The Greek government’s messaging on the implementation of an independent border monitoring mechanism – as demanded by the European Commission – is ever-changing. Officials have variously suggested that such a mechanism should be kept in-house and should not include independent bodies or organisations, have rejected it as a threat to national sovereignty, and have claimed it might constitute a rule of law violation. In a latest volte face, European Commissioner for Home Affairs, Ylva Johansson, says the Greek Minister of State, George Gerapetritis has confirmed that the mechanism will soon be operational. The Commissioner complemented Greece for being the first member state to implement such a mechanism. Further, the Commissioner stated that she had received assurances that the controversial pushback of a translator working for the European Border and Coast Guard Agency (Frontex) by Greek authorities – mistaking him for a potential asylum seeker – would be investigated. The agency is also alleged to have forced a team from ECRE member organisation the Association for Juridical Studies on Immigration (ASGI) across the border from Greece to North Macedonia. Frontex denies the allegations, which date from 6 November, insisting procedures were followed and that the team had expressed a wish to return. An ASGI representative stated: “We have sent Frontex an official letter with specific requests and didn’t get any reply. We are expecting a formal answer by the agency”. Meanwhile, Open Democracy has reported on the violent pushback of three Turkish nationals in September. At least 233 Turks have been pushed back since May, according to Greek and Turkish lawyers as well as victims and their family members.

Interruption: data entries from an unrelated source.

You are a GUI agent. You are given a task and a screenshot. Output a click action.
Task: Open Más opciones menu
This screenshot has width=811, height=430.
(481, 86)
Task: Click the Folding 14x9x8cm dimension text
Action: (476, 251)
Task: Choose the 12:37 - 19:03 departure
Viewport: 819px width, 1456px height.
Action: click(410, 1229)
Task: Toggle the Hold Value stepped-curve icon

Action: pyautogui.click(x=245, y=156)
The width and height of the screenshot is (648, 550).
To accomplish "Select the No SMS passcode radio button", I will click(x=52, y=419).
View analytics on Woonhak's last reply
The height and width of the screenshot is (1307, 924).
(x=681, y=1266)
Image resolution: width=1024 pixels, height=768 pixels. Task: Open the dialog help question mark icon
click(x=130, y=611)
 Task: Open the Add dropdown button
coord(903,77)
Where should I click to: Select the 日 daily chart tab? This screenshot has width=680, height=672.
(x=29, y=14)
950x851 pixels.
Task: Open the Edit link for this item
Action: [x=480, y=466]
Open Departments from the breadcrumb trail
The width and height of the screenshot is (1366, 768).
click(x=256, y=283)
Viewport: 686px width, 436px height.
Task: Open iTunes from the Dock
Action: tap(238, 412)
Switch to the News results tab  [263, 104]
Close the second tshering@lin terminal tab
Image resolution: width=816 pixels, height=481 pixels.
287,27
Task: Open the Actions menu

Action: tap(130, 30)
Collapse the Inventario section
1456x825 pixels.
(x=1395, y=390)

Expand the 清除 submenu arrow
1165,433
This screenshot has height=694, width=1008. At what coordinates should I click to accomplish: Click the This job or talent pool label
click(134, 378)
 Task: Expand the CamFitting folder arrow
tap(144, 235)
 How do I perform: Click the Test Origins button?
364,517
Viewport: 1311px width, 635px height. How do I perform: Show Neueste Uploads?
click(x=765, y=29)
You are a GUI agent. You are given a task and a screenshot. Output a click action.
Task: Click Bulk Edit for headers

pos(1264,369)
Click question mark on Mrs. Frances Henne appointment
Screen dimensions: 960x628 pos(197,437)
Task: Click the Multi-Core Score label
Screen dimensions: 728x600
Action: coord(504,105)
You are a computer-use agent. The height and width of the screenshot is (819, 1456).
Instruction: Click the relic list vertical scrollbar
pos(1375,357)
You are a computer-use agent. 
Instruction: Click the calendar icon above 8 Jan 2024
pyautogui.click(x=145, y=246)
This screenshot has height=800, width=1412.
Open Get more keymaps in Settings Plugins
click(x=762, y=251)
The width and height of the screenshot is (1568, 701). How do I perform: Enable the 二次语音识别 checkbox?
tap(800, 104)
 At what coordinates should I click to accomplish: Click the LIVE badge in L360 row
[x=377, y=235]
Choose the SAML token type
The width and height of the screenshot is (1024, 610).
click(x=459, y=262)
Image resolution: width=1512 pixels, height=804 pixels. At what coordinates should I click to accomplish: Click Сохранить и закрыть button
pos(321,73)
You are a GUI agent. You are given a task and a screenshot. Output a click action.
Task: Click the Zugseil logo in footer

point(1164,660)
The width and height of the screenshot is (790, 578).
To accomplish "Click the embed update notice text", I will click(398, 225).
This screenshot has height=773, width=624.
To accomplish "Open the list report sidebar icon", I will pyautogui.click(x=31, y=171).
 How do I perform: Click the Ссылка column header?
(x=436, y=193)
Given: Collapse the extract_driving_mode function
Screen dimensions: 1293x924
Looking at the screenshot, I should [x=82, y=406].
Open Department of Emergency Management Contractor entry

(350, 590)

The Ombudsman calls on the Ministry of Migration and Asylum to review the rejection of the registration of RSA, implementing partner for ECRE member Pro Asyl. The rights body states: “the decision to reject the registration of a civil society organisation on the NGO Registry of your Ministry on account of the development of activity in support of persons under deportation and, due to – according to your assessment – contravention of Greek legislation, infringes the aforementioned acquis of international, EU and national law”. UN Special Rapporteur on Human Rights Defenders, Mary Lawlor, calls the rejection “worrying” and notes: “Everyone is entitled to the protection of international human rights law, including those facing deportation. States should facilitate the work of those standing up for the rights of people in these situations, not obstruct them”. MEP for the Greens and member of the Committee on Civil Liberties, Justice and Home Affairs (LIBE), Tineke Strik, calls the decision by Greek authorities “incomprehensible” and further states that: “The intensive registration requirements for NGOs in Greece seem incompatible with EU law, such as the free movement of services and freedom of movement”. An extensive expert opinion by the ECRE-managed European Legal Network on Asylum (ELENA) concludes: “The current legal framework establishing an NGO Registry in Greece for organisations operating in the area of asylum and the rejection of applications for registration on account of formalities, a presumably lacking operational capacity, and an allegedly unlawful scope of activities is in clear violation of EU law, the ECHR and international law”.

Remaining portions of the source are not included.